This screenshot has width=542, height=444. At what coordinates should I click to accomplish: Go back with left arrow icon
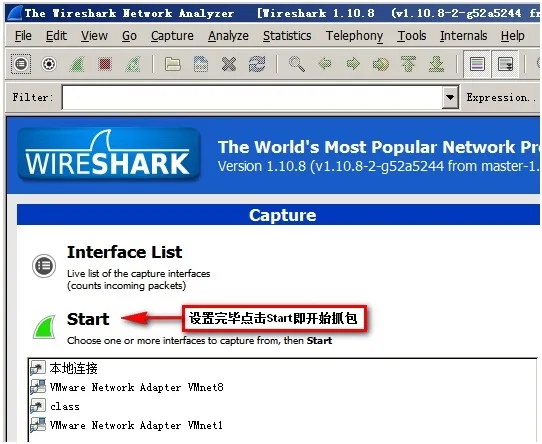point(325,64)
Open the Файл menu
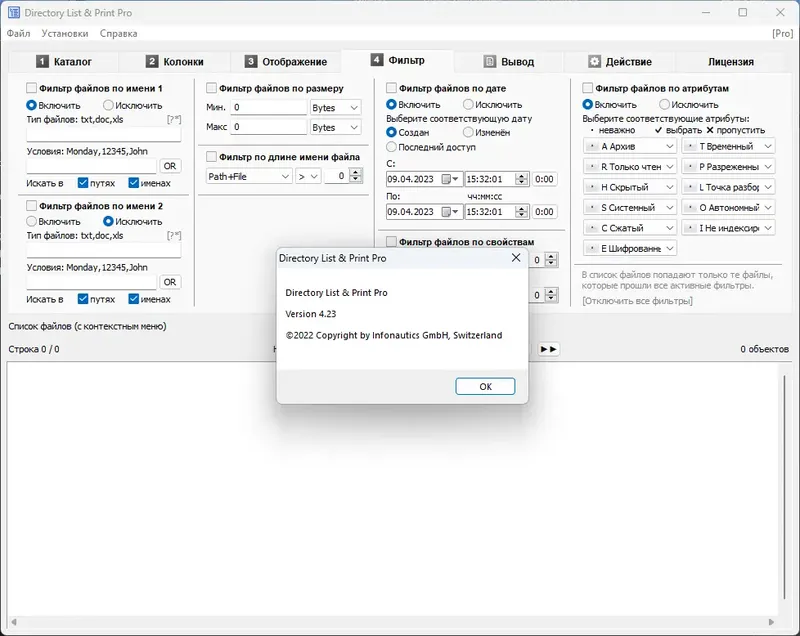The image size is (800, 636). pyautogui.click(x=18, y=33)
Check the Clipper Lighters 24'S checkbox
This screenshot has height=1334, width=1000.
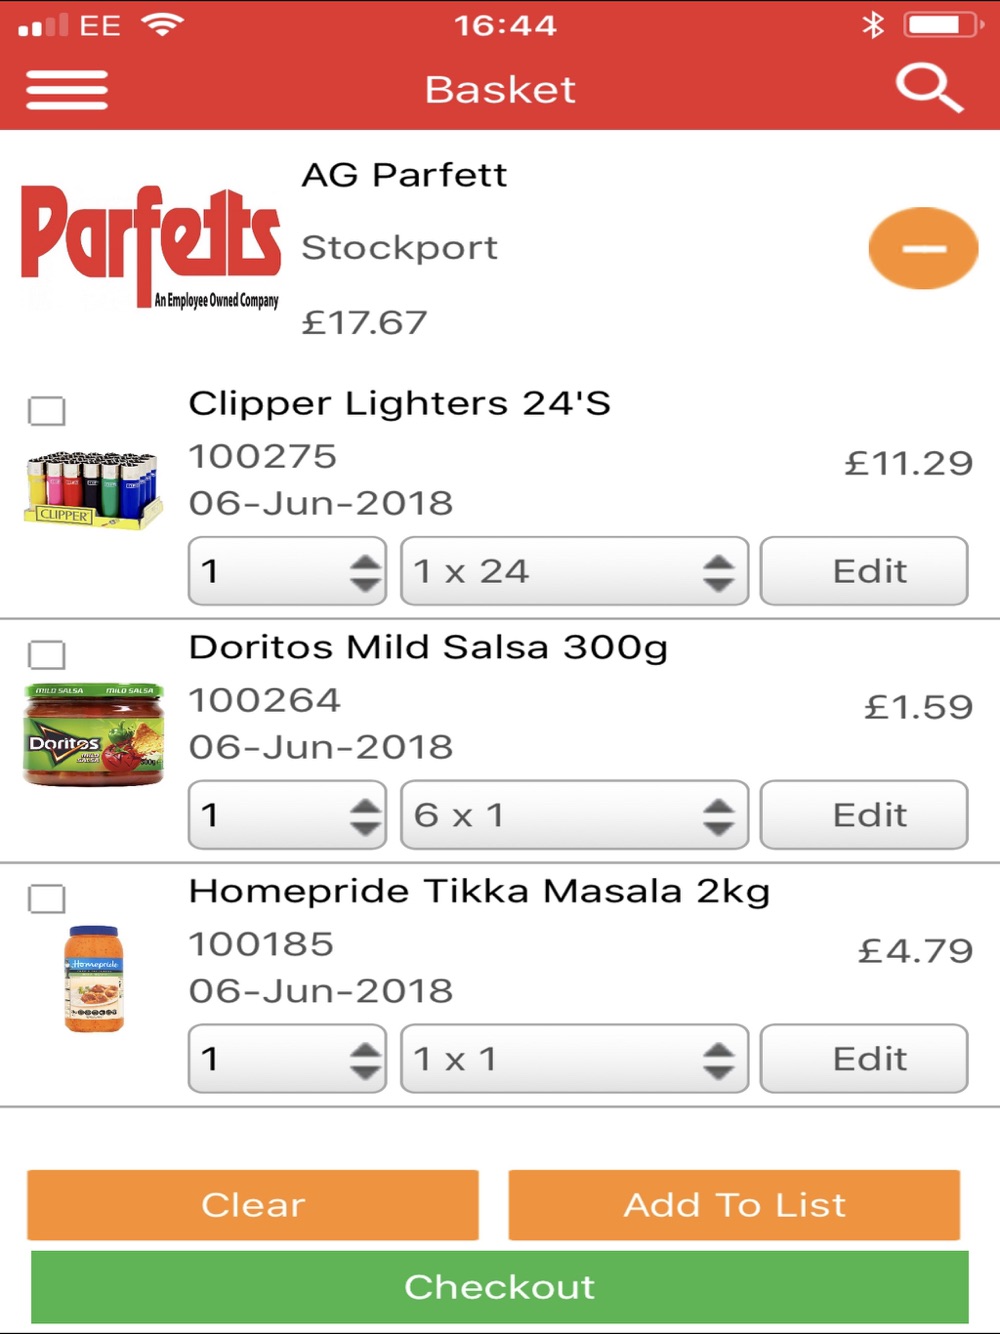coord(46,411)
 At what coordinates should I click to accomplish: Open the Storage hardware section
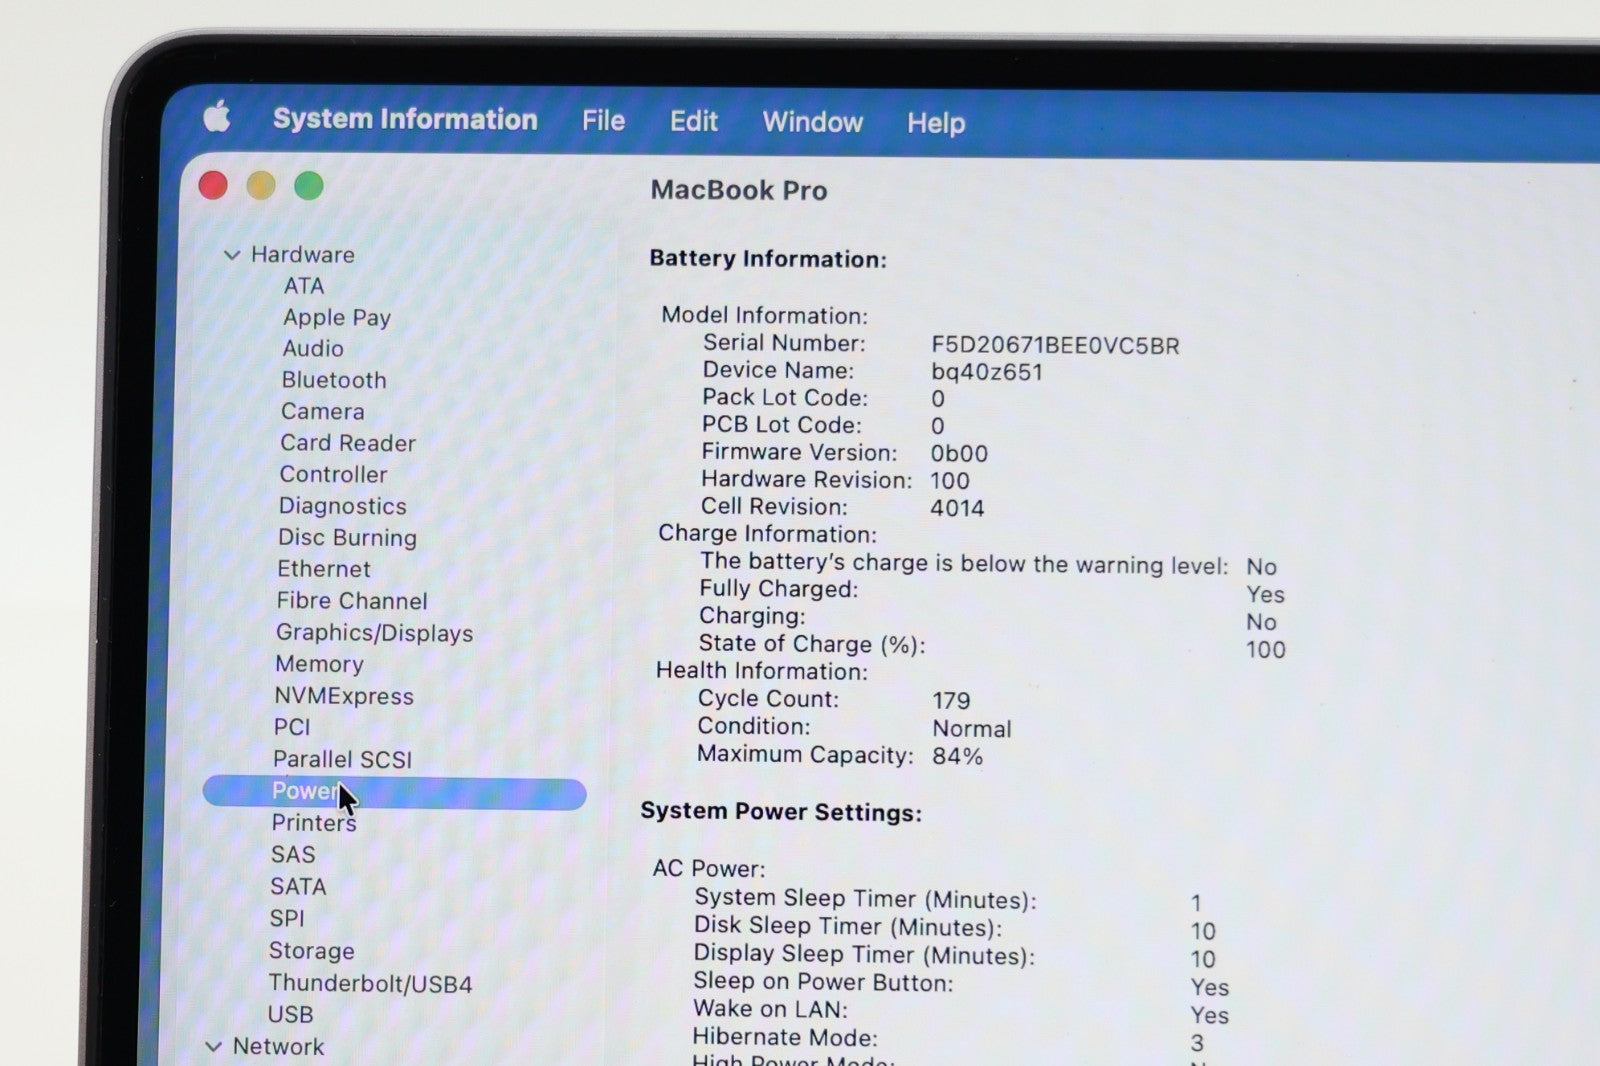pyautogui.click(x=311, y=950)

===

▶ _WHAT THE EXERCISE ASKS_
The expected result is the complete listing above, printed exactly, with no pictures.

▶ _EXERCISE OUTPUT_
This screenshot has width=542, height=444. At what coordinates should I click to accomplish: Go back with left arrow icon
point(325,64)
Open the Файл menu
The image size is (800, 636). pyautogui.click(x=18, y=33)
Check the Clipper Lighters 24'S checkbox
This screenshot has height=1334, width=1000.
coord(46,411)
 At what coordinates should I click to accomplish: Open the Storage hardware section
pyautogui.click(x=311, y=950)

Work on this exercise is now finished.